### Pedido de tarefa
Transcreva, do texto sobre a proposta feita a Ricardo Duda, o trecho que começa em "Segundo o site" e termina em "ano de 2002.".

### Trecho fornecido
Segundo o site Metrópoles, Ricardo de Freitas Nascimento, conhecido no ambiente público pelo apelido de Duda, revelou com exclusividade em entrevista à colunista Fábia Oliveira que foi alvo de uma proposta financeira milionária para produzir material de entretenimento adulto na internet. O convite formal partiu de plataformas digitais de monetização de conteúdo e exigia como condição obrigatória uma colaboração em conjunto (“collab”) com o seu ex-namorado, Cristian Cravinhos. Cristian cumpre pena em regime fechado após sua condenação histórica pelo assassinato do casal Manfred e Marísia von Richthofen, pais de Suzane von Richthofen, ocorrido no ano de 2002.
Durante a conversa reveladora com a imprensa, Ricardo Duda explicou os motivos comerciais que o levaram a ingressar profissionalmente no mercado de venda de conteúdos explícitos na internet, destacando que seu perfil gerou interesse não apenas do público gay tradicional, mas também aguçou intensamente a curiosidade de uma grande base de mulheres. Sabendo do apelo financeiro e comercial que o antigo relacionamento polêmico possui na mídia nacional, os investidores ofereceram uma quantia vultosa para viabilizar as gravações, o que levou Duda a tentar restabelecer contato com o ex-companheiro.

### Dados registrados
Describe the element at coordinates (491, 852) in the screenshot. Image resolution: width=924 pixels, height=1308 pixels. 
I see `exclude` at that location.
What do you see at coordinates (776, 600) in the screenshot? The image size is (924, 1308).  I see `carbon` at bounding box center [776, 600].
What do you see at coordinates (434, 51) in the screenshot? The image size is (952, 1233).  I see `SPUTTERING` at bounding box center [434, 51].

### Resposta escrita
Segundo o site Metrópoles, Ricardo de Freitas Nascimento, conhecido no ambiente público pelo apelido de Duda, revelou com exclusividade em entrevista à colunista Fábia Oliveira que foi alvo de uma proposta financeira milionária para produzir material de entretenimento adulto na internet. O convite formal partiu de plataformas digitais de monetização de conteúdo e exigia como condição obrigatória uma colaboração em conjunto (“collab”) com o seu ex-namorado, Cristian Cravinhos. Cristian cumpre pena em regime fechado após sua condenação histórica pelo assassinato do casal Manfred e Marísia von Richthofen, pais de Suzane von Richthofen, ocorrido no ano de 2002.